WHAT YOU HAVE TO DO >> Beginning with the line that holds "Screen dimensions: 438x303", copy each line to the end of the records exactly, except the pictures.

Pixel coordinate grounding data
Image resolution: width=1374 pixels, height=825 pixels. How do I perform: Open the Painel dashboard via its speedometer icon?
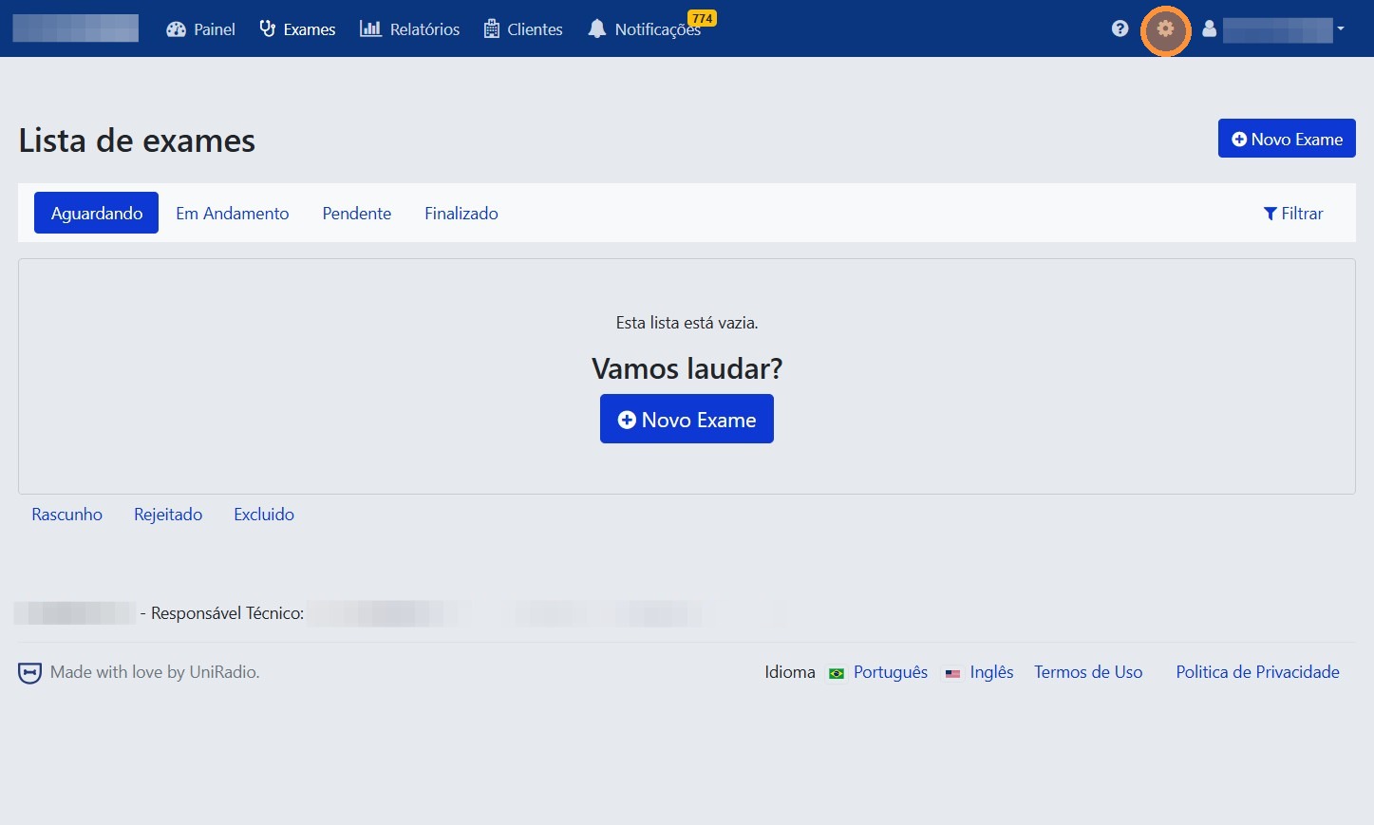point(176,28)
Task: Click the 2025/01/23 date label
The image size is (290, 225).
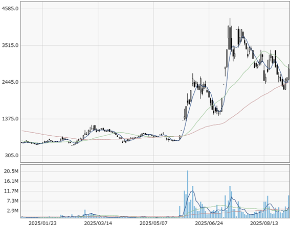Action: [42, 223]
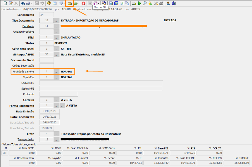
Task: Open dropdown arrow beside the green arrow icon
Action: pyautogui.click(x=78, y=3)
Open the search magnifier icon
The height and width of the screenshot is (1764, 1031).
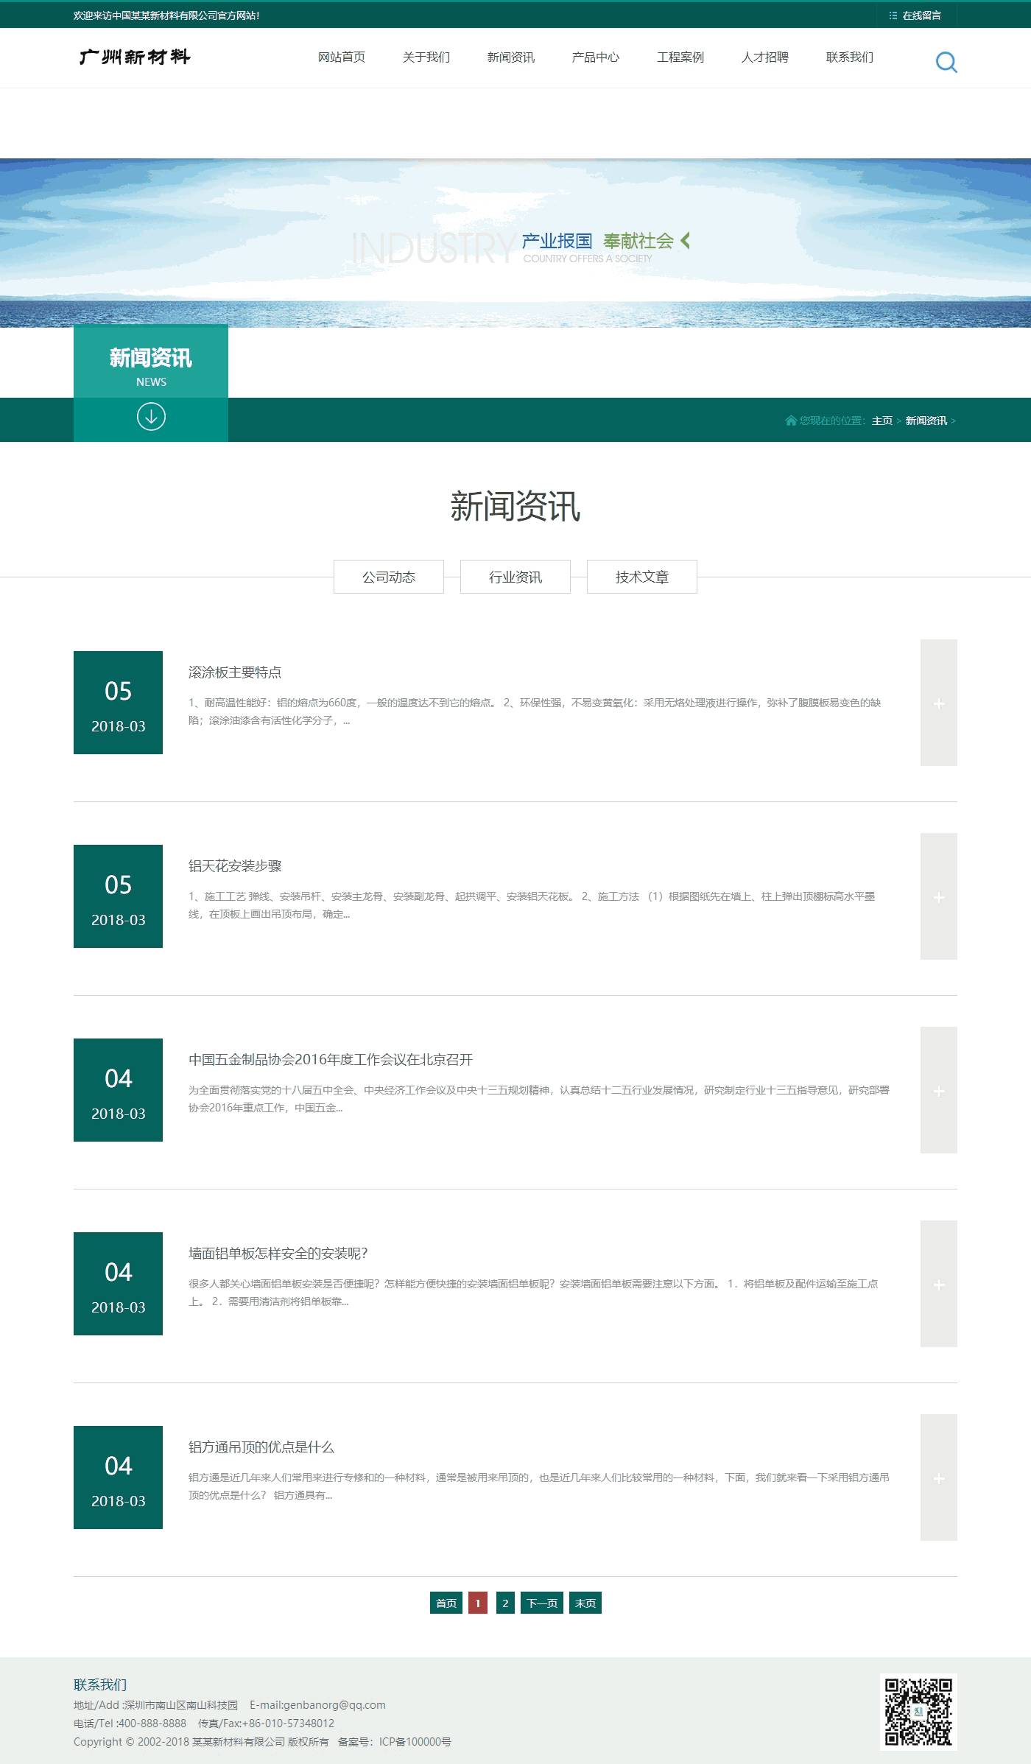946,63
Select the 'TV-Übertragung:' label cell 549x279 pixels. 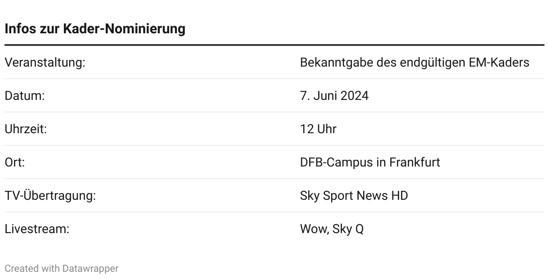(50, 195)
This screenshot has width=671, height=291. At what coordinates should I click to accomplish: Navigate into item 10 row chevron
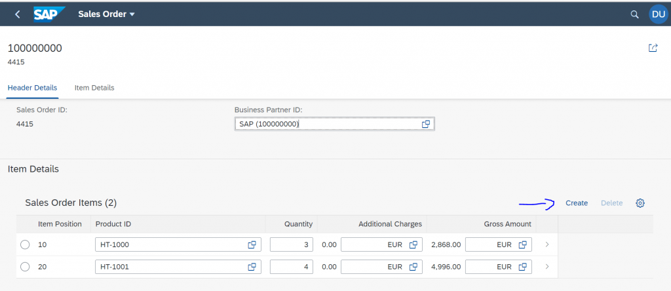click(x=547, y=244)
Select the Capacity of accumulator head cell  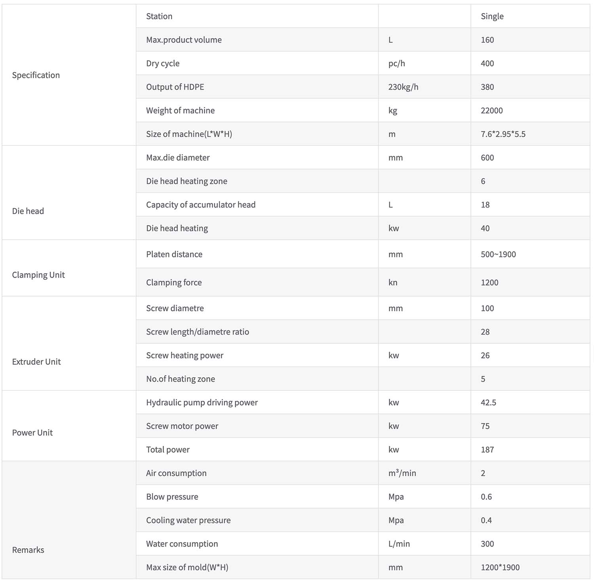(x=257, y=204)
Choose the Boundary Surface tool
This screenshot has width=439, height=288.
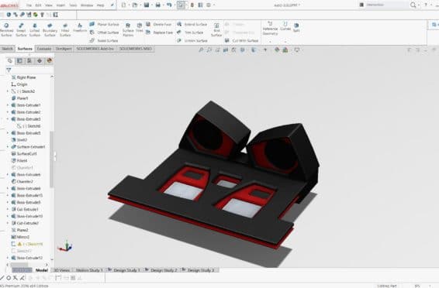[50, 29]
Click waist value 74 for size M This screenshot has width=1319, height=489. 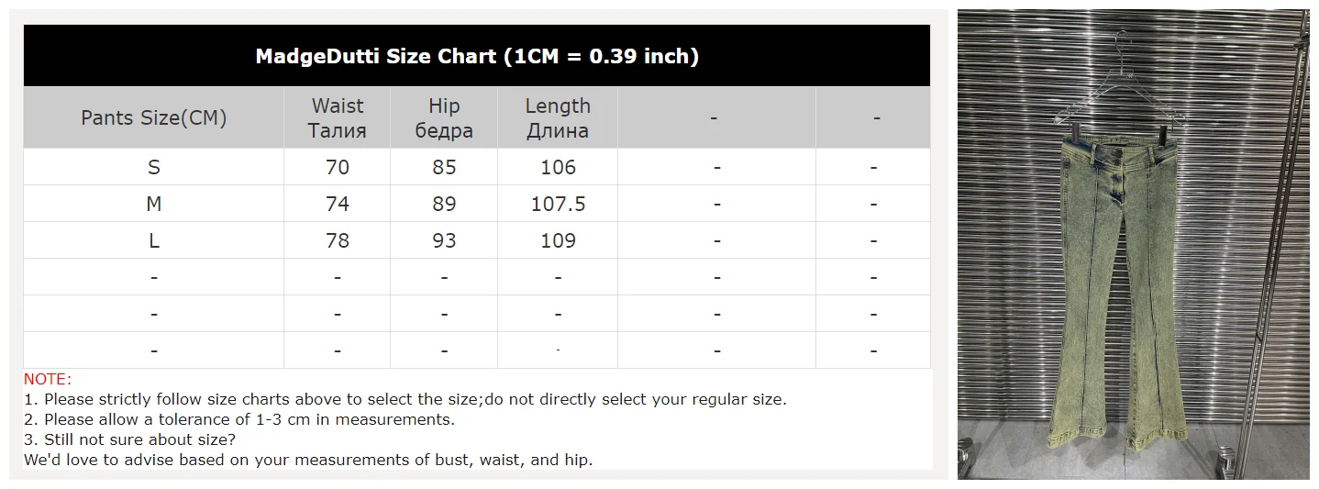[338, 204]
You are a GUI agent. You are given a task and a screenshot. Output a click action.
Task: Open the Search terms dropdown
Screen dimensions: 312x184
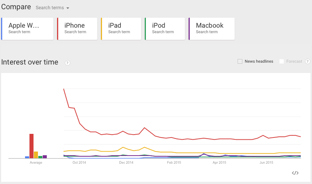point(53,8)
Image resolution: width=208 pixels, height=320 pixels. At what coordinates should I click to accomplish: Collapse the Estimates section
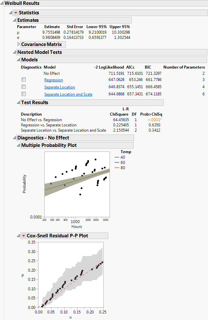[14, 20]
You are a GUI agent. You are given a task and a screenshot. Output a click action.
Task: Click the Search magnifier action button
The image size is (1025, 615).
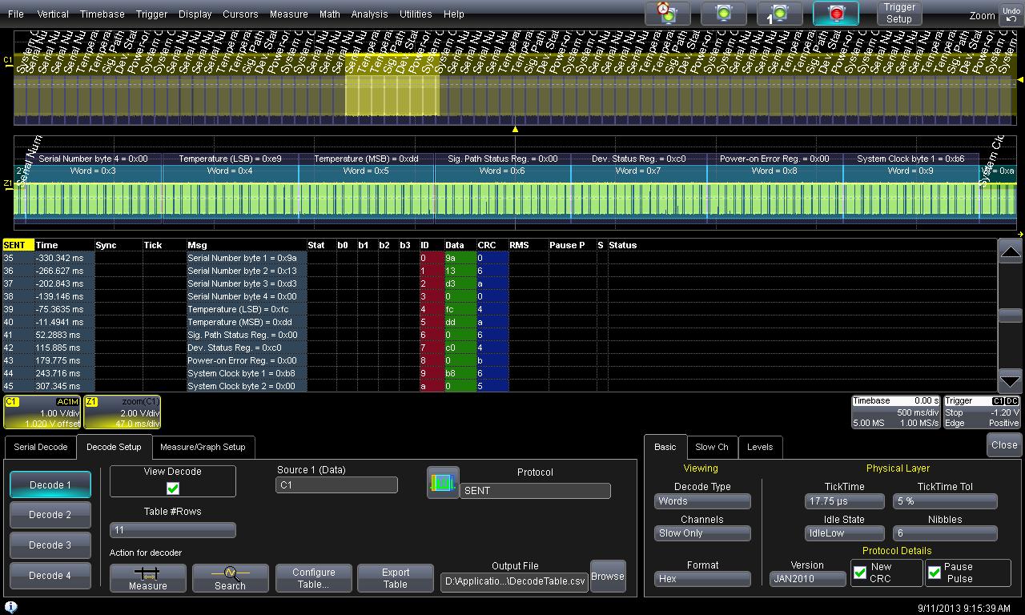tap(230, 578)
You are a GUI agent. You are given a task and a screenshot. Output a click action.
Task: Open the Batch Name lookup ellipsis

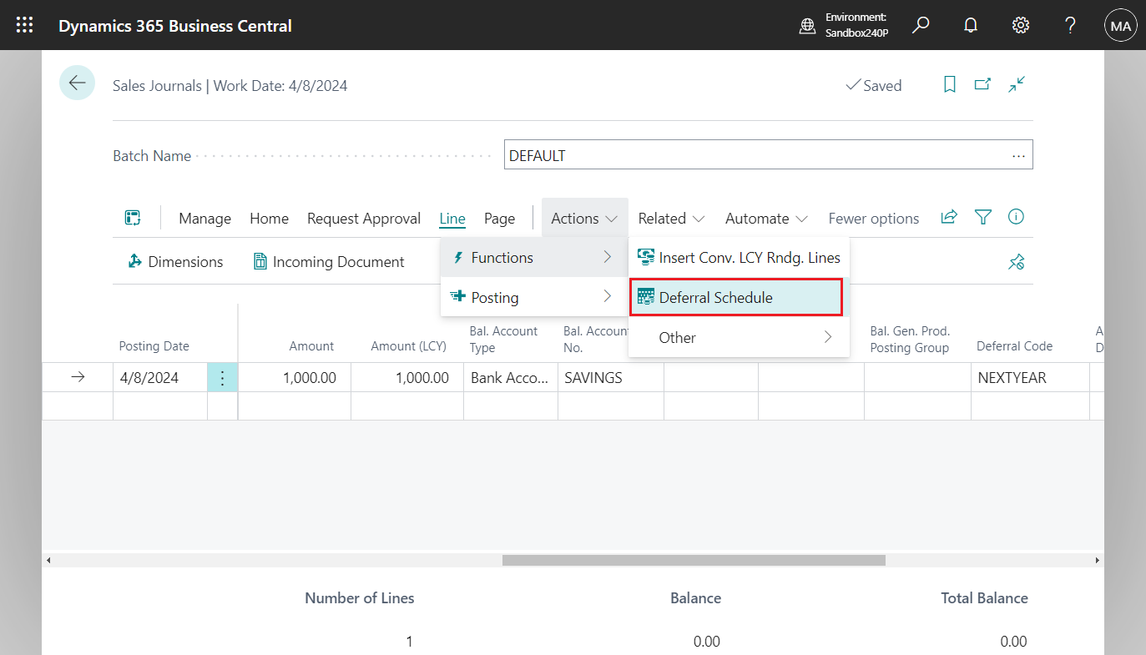(1017, 154)
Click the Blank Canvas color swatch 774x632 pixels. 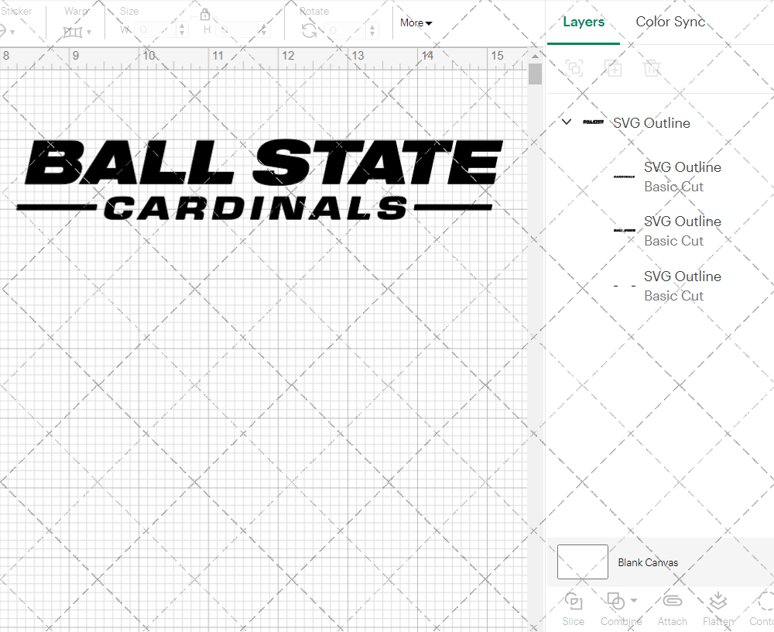pos(582,562)
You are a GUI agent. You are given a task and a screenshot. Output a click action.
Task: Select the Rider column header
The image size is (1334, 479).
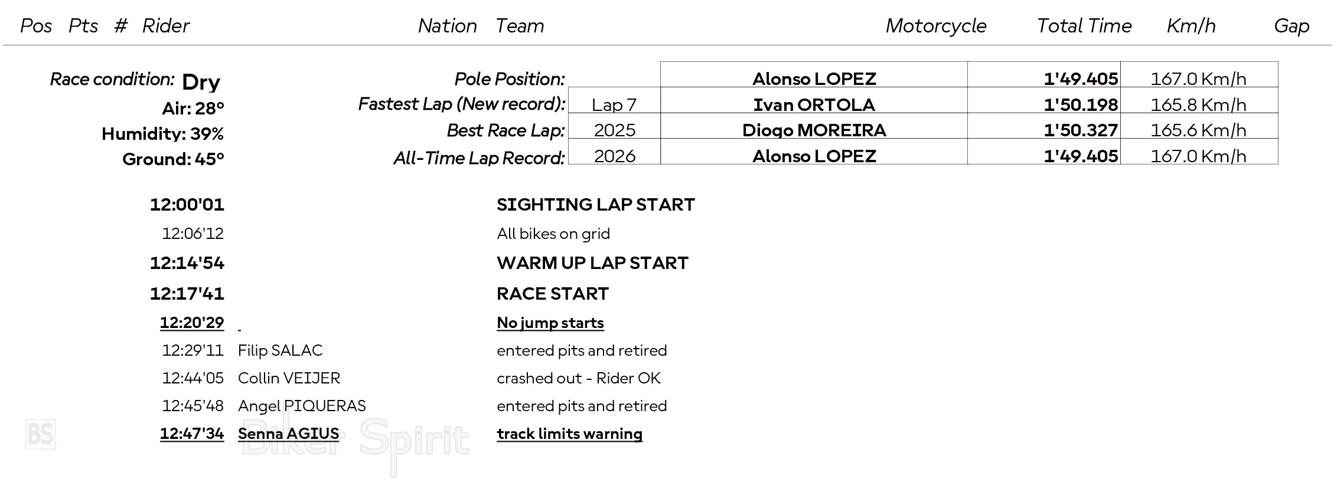[x=166, y=26]
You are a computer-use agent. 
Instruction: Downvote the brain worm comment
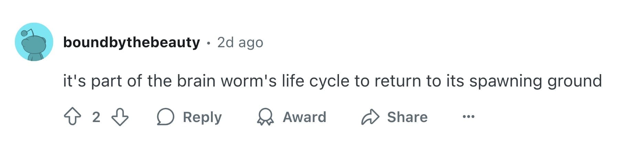120,117
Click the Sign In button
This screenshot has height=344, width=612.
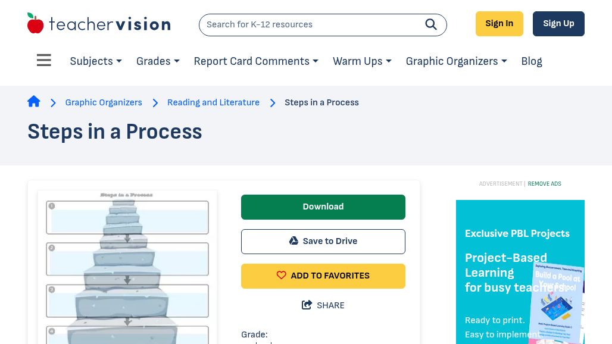[x=499, y=24]
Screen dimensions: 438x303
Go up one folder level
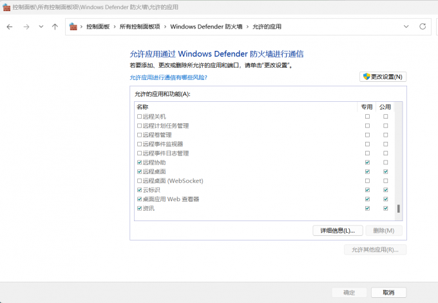[x=55, y=26]
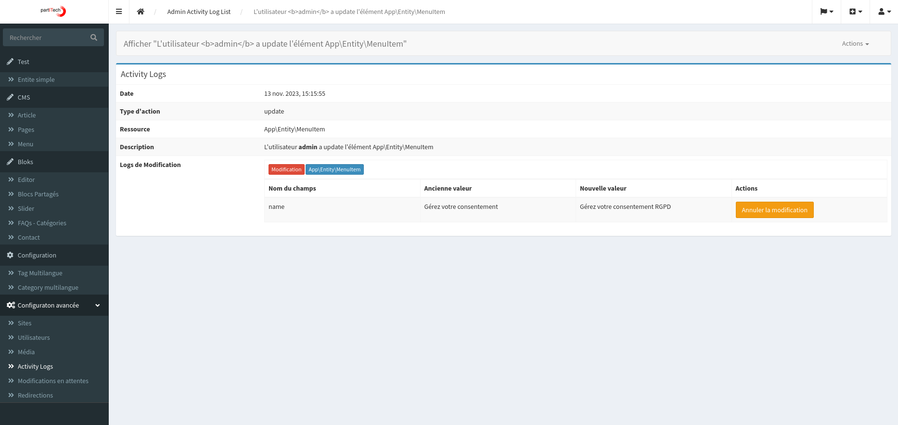
Task: Go to Admin Activity Log List breadcrumb
Action: (x=199, y=12)
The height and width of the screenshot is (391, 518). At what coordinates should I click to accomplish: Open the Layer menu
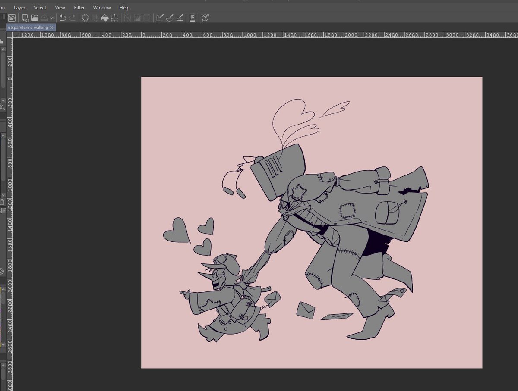(19, 8)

EXERCISE OUTPUT >>
Screen dimensions: 438x303
Go up one folder level
[x=55, y=26]
Task: Go to Admin Activity Log List breadcrumb
Action: (x=199, y=12)
The height and width of the screenshot is (391, 518). At what coordinates should I click to accomplish: Open the Layer menu
(19, 8)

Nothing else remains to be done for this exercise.